七夕飾りが設置された都内のデパート、ファッションビルなど3箇所で調べてみたところ、「家内安全」「商売繁盛」「健康」などの定番の願い事や、「○○試験○級合格」「志望校合格」「テストで100点とりたい」といった学業成就系もそれなりにあったが、ちょっと意外なパターンも多く見られた。

以下にいくつかの傾向を挙げてみたいと思う。
 1・親→子への願望系
「○○(名前)が△校に合格できますように」から始まって、「△(名前)が就職できますように」「息子がそろそろ定職につけますように」など、親が子どものことを具体的かつ切に願う例は案外見られた。
 2・「なりたい」系
「野球選手」「サッカー選手」などの将来の夢はほとんどなく、「なりたい」系に見られたのは幼い女の子の「プリキュア」と男の子の戦隊ヒーローくらい。定番の「お金持ち」は明らかに大人が書いたものだった(ちなみに、男子は将来の夢ではなく、ゲームの全クリアや、カードゲームで欲しいものを書くパターンも多数)。
 3・恋愛系
「○○と両思いになれますように」「彼氏ができますように」といった定番モノのほか、「今年こそ良縁がありますように」「いま付き合ってる人と結婚できますように」という現況を入れ込んだ願いも多数。
 4・ふわっとした大きな願い系
実は予想外に多かったのが、漠然とした規模の大きな願い事の類。「世界平和」「自分の好きな人がみんなずっと笑顔でありますように」「いつも笑って過ごせますように」「いつも優しい人でありたい」といったものが多数見られた。その他、震災復興を意識したもののほか、ただ現状維持を願う人も。
 5・具体的で熱烈な願い系
非常に具体的な願い事を書いているケースで目立ったのが、ジャニーズのコンサートチケット関連。

「MONEYをためてキスマイに会いに行けますように」「今年も山Pに会えますように」「嵐フェスに行けますように」「○○コンサートで神席がきますように」といったものや、活動停止中のメンバーにメッセージを送るものも。

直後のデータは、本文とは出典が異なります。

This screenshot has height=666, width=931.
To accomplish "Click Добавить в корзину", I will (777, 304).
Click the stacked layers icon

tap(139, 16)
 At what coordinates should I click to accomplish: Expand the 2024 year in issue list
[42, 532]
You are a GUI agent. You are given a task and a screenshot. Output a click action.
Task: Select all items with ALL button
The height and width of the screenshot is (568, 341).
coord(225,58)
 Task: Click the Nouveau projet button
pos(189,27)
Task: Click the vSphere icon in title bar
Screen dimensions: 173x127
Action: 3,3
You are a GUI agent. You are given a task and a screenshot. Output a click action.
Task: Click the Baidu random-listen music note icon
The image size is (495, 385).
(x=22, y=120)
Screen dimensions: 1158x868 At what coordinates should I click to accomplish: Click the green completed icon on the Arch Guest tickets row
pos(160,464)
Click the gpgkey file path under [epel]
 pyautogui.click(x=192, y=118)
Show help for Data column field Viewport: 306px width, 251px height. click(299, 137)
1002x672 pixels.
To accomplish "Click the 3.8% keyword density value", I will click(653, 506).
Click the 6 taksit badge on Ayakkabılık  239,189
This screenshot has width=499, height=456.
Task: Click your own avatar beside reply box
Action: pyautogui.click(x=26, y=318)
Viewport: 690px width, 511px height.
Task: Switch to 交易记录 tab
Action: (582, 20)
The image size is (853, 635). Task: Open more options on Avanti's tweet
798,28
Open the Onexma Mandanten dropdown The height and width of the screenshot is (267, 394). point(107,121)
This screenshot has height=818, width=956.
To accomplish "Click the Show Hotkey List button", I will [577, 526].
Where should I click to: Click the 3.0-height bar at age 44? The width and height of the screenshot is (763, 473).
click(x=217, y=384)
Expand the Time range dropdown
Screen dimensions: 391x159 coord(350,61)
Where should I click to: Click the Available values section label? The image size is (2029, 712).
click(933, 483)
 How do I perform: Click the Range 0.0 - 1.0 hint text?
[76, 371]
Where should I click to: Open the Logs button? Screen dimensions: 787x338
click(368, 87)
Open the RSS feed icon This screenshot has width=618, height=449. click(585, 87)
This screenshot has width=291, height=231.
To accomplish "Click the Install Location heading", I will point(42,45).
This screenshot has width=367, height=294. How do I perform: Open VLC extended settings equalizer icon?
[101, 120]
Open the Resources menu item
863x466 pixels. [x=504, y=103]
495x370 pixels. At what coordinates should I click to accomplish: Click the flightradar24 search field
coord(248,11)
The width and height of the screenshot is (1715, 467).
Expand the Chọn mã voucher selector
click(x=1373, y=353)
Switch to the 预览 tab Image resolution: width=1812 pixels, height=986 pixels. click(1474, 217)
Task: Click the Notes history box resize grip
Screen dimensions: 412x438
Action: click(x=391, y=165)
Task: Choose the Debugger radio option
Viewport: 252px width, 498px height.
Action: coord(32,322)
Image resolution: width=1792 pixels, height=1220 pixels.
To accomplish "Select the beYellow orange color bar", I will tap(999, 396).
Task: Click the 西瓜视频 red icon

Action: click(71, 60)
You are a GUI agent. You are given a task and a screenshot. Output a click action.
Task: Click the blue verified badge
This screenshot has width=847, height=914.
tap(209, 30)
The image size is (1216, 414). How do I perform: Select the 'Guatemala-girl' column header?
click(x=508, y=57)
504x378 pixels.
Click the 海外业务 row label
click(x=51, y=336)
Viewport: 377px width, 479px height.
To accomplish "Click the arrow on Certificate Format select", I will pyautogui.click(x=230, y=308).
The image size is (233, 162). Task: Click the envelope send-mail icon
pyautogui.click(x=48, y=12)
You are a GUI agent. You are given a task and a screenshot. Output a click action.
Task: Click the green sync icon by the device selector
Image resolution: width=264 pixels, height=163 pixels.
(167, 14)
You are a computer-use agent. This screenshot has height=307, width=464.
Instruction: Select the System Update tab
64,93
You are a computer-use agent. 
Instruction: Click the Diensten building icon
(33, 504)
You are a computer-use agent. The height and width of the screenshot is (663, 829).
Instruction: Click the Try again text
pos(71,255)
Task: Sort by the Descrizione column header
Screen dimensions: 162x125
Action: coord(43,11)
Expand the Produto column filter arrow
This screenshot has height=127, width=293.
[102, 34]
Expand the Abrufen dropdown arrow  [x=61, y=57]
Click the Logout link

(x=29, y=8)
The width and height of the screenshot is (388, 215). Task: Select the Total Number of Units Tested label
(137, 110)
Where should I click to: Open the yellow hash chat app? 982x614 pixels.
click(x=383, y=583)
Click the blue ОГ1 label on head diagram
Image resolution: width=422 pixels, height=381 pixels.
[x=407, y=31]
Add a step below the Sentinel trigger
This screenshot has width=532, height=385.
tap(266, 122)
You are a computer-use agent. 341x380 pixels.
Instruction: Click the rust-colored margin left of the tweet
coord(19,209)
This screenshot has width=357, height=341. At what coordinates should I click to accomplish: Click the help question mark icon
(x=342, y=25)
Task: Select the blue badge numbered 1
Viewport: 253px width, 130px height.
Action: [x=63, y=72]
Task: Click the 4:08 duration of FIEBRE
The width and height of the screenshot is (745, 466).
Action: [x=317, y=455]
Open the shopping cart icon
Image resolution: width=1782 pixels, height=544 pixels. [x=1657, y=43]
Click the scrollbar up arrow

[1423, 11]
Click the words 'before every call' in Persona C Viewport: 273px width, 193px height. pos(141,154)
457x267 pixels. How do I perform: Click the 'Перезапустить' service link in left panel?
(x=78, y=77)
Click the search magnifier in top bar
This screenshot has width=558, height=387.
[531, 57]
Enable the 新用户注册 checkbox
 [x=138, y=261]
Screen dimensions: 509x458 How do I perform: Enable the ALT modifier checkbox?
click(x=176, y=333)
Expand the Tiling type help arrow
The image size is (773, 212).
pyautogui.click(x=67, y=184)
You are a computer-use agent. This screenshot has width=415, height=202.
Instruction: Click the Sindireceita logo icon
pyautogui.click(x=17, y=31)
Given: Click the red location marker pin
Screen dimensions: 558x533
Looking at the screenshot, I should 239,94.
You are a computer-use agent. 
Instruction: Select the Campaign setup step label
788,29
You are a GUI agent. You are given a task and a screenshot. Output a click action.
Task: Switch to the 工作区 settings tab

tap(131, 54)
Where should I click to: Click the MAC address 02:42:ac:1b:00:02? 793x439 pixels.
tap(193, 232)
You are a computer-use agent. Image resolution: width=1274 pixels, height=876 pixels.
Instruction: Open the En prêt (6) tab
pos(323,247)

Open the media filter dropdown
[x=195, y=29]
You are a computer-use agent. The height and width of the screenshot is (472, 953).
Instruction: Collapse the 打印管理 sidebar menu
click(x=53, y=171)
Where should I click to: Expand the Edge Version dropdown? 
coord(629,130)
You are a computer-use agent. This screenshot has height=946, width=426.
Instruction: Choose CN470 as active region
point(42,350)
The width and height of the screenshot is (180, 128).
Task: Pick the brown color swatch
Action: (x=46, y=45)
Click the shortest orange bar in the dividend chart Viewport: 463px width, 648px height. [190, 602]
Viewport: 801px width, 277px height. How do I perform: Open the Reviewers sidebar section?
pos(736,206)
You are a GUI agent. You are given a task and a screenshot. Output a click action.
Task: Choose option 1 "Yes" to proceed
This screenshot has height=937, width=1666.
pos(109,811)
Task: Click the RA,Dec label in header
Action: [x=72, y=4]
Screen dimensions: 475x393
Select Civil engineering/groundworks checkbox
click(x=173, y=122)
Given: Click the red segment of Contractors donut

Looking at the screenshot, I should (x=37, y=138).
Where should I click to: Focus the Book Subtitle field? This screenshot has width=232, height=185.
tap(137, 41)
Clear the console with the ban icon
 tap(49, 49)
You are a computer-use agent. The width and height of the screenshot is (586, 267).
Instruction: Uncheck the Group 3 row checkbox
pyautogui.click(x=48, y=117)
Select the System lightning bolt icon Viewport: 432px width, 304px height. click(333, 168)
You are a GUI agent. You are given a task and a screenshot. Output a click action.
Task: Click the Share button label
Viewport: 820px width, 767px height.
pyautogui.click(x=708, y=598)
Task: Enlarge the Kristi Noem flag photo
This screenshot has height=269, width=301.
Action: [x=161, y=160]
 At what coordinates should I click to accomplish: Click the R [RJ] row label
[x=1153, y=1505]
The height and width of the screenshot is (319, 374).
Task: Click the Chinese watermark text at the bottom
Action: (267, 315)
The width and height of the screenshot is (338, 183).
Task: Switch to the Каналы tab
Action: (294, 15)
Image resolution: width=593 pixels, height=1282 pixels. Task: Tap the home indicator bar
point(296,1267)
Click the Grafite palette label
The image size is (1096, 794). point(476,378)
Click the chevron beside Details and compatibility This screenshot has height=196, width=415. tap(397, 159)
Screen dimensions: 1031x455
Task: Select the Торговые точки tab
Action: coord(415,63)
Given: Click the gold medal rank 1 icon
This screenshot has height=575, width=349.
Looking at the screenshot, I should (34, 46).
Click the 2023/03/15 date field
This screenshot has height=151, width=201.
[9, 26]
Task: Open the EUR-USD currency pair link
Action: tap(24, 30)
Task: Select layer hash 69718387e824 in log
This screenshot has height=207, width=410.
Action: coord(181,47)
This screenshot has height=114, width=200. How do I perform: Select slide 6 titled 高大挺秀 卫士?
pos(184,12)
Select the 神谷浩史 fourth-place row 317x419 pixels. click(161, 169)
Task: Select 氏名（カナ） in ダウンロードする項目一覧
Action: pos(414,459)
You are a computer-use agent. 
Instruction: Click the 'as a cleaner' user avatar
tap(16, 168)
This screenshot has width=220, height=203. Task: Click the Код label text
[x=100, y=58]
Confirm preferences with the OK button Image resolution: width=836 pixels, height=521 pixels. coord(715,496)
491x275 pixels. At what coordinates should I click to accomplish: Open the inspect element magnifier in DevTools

デパートなどという場所柄もあるだろうけれど、意外なほど、大人の願い事が多く見られた。
また、具体的な目標や夢ではなく、<5>のパターンのような「状況」をあらわすふわっとした願い事の多さも際立っていた。
そんななか、いちばんホットだったのは、ジャニーズファンのコンサートチケットに対する熱意の数々。

また、短いフレーズは、願い事というよりも、今の気分や関心事を書いただけだったり、LINEなどのプロフィールに添えられたメッセージのようなものだったりするパターンも多い。

ギラギラした願いではなく、ゆるく穏やかなあたたかさを求める人が多いのだろうか。そう思うと、七夕の短冊って、意外と世相を反映している気がしてならない。